Die Präsentation eines Supersportwagens mit Kreiskolbenmotor 1969 auf der IAA in Frankfurt brachte Mercedes-Benz eine ungeheure Aufmerksamkeit, die Hoffnung auf eine spätere Serienfertigung des C 111, wie der flotte Keil genannt wurde, erfüllte sich nicht. Die ganze Geschichte des Projekts C 101, wie das Auto ursprünglich hieß, von den ersten Studien über die späteren Dieselrekordfahrten bis zum aktuellen Bestand schildert das neue, umfassende, von Mercedes-Benz Classic herausgegebene Werk. Das Autorentrio Wolfgang Kalbhenn, Gerhard Heidbrink und Joachim Hack hat ganze Arbeit geleistet, ich möchte gar nicht wissen, wie viele Stunden man im Archiv von Mercedes-Benz zugebracht hat, um das Material für 432 Seiten Umfang zu recherchieren.

Wolfgang Kalbhenn, einer der drei Autoren, war ab 1969 in der Versuchsabteilung für die Wankeltechnik von Mercedes-Benz tätig und kann dementsprechend aus erster Hand berichten, die beiden Co-Autoren Gerhard Heidbrink und Joachim Hack sind ebenfalls ausgewiesene Kenner der Marke mit dem Stern. Dazu kommt, dass Herausgeber und Verlag wohl sehr großzügig waren, ein Buch dieses Umfangs und in hervorragender Ausführung ist mit 69 Euro äußerst günstig kalkuliert.

Die ersten Kapitel sind der Technik und Entwicklung des Kreiskolbenmotors und den ersten Konzeptstudien gewidmet. Hoch interessant sind die Auszüge aus den Protokollen der Gespräche unter den Verantwortungsträgern über die Möglichkeiten der Realisierung des Projekts. Von den ersten Entwurfszeichnungen, die mit dem späteren Produkt noch wenig bis nichts zu tun hatten, bis hin zum ersten Prototypen wird jeder Schritt bis ins kleinste dokumentiert. Die Pressestimmen sind teils ganz lustig, zeigen sie doch die Phantasie, mit der z.B. die Bild-Zeitung das Projekt begleitete.

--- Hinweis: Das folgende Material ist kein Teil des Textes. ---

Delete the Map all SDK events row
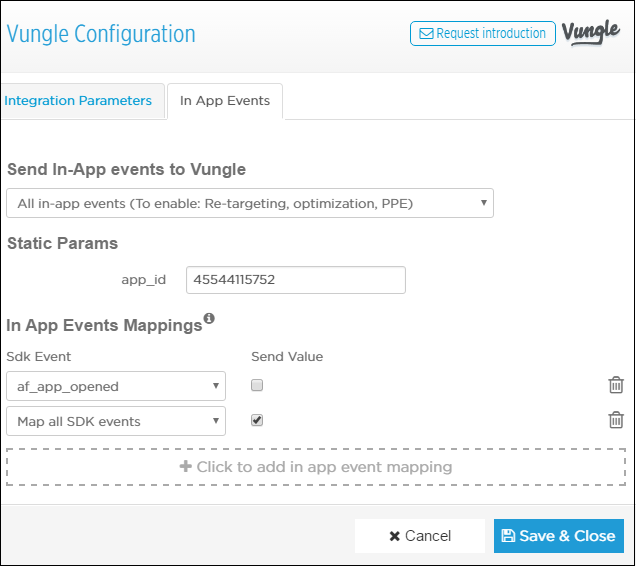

Der Fertigstellung des ersten Fahrzeugs folgten dann Erprobungen, Verbesserungen, Diskussionen über das weitere Vorgehen, Rückschläge bei der Zuverlässigkeit der Wankelmotoren und der Bau einiger weiterer Prototypen. Die Autoren schildern diese Phase sehr eindrücklich, die Euphorie einerseits und die Bedenken gegenüber der neuen Technik werden vor allem durch die Gesprächsprotokolle transparent dargestellt. Die Auftritte der C 111 bei verschiedenen Veranstaltungen sind im Buch ebenfalls dokumentiert, natürlich auch die Resonanz des Publikums, die bis zur Überreichung von Blankoschecks durch kaufwillige Interessenten reichte.

Nach der Entscheidung, das Wankel-Projekt nicht weiter zu verfolgen, mutierte der C 111 zum Rekordjäger mit Dieseltriebwerk. Vom ersten C 111-2 Diesel, der die Optik des Wankel-Renners behielt, bis hin zu den aerodynamisch extrem geformten Fahrzeugen behandeln die Autoren dieses Thema erschöpfend mit vielen Fotos, Zeichnungen und technischen Details. Das letzte Projekt namens C 111-V kam nicht mehr zum Einsatz und so endete 1980 die Geschichte dieses für Mercedes-Benz unbezahlbarem Imageträgers.

Das Buch schließt mit den hoch interessanten Biographien jedes einzelnen C 111 und mit den aktuellen Einsätzen bei den verschiedensten Veranstaltungen. Schade eigentlich, dass der heute gezeigte C 111 von einem V8 statt eines Kreiskolbenmotors angetrieben wird, aber der Vorrat an diesen Triebwerken ist so klein, dass man keines davon kaputtmachen will. Tatsächlich fanden schon damals Fahrerprobungen mit Hubkolbenmotoren statt, weil es am Nachschub der Wankelmotoren mangelte. Eine ausführliche Tabelle mit technischen Daten sowie das Quellenverzeichnis komplettieren dieses großartige Buch.

„Mercedes-Benz C 111, Fackelträger, Traumsportwagen und Rekordjäger“ von Wolfgang Kalbhenn, Gerhard Heidbrink und Joachim Hack ist im Motorbuch Verlag erschienen, 432 Seiten, 940 Abbildungen, ISBN 978-3-613-04137-0, Preis in Deutschland 69,- Euro.